YOUR TASK: What lines of the listing below contain the word "agent"? Copy each of them out.

>>>>

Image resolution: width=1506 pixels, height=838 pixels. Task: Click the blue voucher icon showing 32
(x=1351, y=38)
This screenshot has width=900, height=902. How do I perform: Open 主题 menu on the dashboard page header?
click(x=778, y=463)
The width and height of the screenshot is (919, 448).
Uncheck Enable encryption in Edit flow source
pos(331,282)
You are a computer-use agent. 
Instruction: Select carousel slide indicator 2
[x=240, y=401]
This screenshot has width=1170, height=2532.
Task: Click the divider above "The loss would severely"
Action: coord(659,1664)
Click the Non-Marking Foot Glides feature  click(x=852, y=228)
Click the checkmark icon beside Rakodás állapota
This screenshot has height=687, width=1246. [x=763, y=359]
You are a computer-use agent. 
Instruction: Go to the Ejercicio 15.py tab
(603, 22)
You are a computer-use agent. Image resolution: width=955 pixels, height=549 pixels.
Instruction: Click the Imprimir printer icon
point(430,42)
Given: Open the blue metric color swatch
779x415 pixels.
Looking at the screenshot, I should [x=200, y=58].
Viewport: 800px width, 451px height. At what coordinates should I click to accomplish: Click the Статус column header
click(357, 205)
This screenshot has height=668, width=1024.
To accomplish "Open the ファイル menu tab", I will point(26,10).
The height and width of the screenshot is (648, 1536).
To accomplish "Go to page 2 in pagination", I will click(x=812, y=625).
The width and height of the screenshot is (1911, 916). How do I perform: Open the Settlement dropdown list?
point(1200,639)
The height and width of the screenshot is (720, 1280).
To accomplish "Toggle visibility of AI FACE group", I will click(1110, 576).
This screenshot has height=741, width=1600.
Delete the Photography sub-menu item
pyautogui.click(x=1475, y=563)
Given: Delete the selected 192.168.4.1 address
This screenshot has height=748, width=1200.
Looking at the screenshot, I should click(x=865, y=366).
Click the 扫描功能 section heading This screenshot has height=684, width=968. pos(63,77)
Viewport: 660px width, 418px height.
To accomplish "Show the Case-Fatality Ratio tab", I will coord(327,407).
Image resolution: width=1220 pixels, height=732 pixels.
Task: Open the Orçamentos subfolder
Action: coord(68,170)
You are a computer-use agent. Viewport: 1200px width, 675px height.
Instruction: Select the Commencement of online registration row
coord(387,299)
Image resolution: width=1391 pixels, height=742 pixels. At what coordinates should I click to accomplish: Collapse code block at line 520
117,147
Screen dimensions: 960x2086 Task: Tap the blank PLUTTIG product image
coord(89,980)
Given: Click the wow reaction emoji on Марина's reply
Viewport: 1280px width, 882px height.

<<<<

ANSWER TO THE PROBLEM:
You are a computer-use agent. 
You are a computer-use agent. 
You are a computer-use agent. Image resolution: width=955 pixels, height=549 pixels.
You are a computer-use agent. Viewport: 1200px width, 675px height.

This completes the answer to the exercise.